I’m sitting here with two dead hard drives on my desk. One 250GB SATA drive, one 160GB, both Seagate. The 250GB drive is a little over two years old, the 160GB a bit over a year old. The point I’d like to make isn’t that “Seagate sucks” – drives fail. I buy Seagate drives for the long warranties, to give them the most possible time to be replaced for free when they DO fail. No, the point is that I didn’t lose any data. Not one byte.

RAID is a technology that can, in most configurations, survive at least one drive failure without losing data. Some implementations, such as RAID 1+0 (“RAID 10”) or RAID 6 can survive multiple failures before losing data. Then there is RAID 0 which offers no redundancy at all, and is used solely by idiots or people concerned with performance only. RAID 0 is even worse for redundancy than having just a single drive, because the failure of any drive in the array causes a complete loss of data. It is basically a given that any server racked in a data center is going to be using RAID to protect its data and availability. The news that many may not realize is that fairly recently this technology has become commonly available in end-user systems.

Linux users probably already know that Linux has a really nice software implementation of RAID covering even RAID 6, if not I would point them at this document for starters. Most people, though, use Windows XP. XP doesn’t have support for software RAID, at least not without some dubious hacks to enable the included (but locked out by Microsoft) support.
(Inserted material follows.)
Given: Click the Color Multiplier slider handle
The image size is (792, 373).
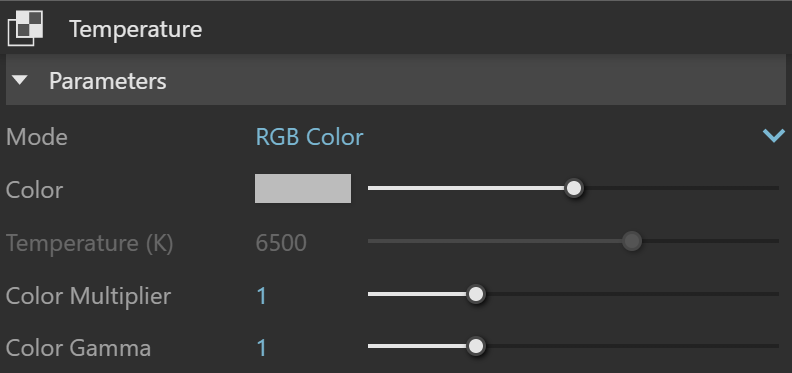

You’ll need an add-on card or a motherboard with onboard chipset supporting SATA RAID. The inexpensive options usually only support RAID 1, RAID 0, and maybe RAID 1+0. For example, the AMD 790FX platform, which uses the ATI SB600 southbridge, provides these.

Many, especially in the Linux camp, will argue that these implementations are really just software RAID handled by the driver, and not a true hardware implementation. This may be true, but have you looked at the price of a “true” hardware RAID controller, supporting RAID 5+ and having all that wizard cache and everything? For end-users who only want to run Windows, and let’s face it, this is the majority of the current population of users, this “fake RAID” is fine. For example, the 160GB drive I recently (yesterday!) lost was a member of a 4 drive RAID 1+0. I was actively using the machine, which runs Windows XP 64-bit, when the drive failed. A nice pop-up alerted me to the fact. Nothing crashed, nothing was lost, it was all handled gracefully. I know that the old ATA, not SATA, implementations often crashed the machine when a drive failed, although this still prevented the largest amount of data loss, except that due to the crash.

The variety of offerings in this inexpensive, end-user suitable RAID arena make doing a HOWTO really kind of pointless. If you’re not familiar with building PCs or don’t know somebody who does, Dell and HP may offer desktop systems built with this already.

Users looking to convert existing systems with single drives to RAID may find that a reinstall is necessary, as many implementations do not preserve data when creating the initial array, so this may not make sense for many. However, everyone should consider any new machine that will hold personal data to be a candidate for RAID. In closing just let me say this. Take a look at the computer you’re using right now. Go ahead and fire up Outlook, look in your My Documents folder. Hell, look at your bookmarks. Go to your banking site and log in with the saved password.

Now, for a moment, let’s imagine that the drive in your machine has failed. Not that it might fail, but that it HAS failed. As a rule, drives always fail – it’s only a matter of time. Now you’ve lost all your email, all your documents, all your bookmarks, all your passwords if you save them. You’ve lost that desktop background of your kids. You’ve lost your savegames, that pirated copy of Photoshop, the VPN connection to the office that you spent all that time getting to work correctly. Maybe you use Quicken, that’s gone too along with all the data you haven’t backed up about your finances. It’s all gone. Try to imagine that for a minute or two.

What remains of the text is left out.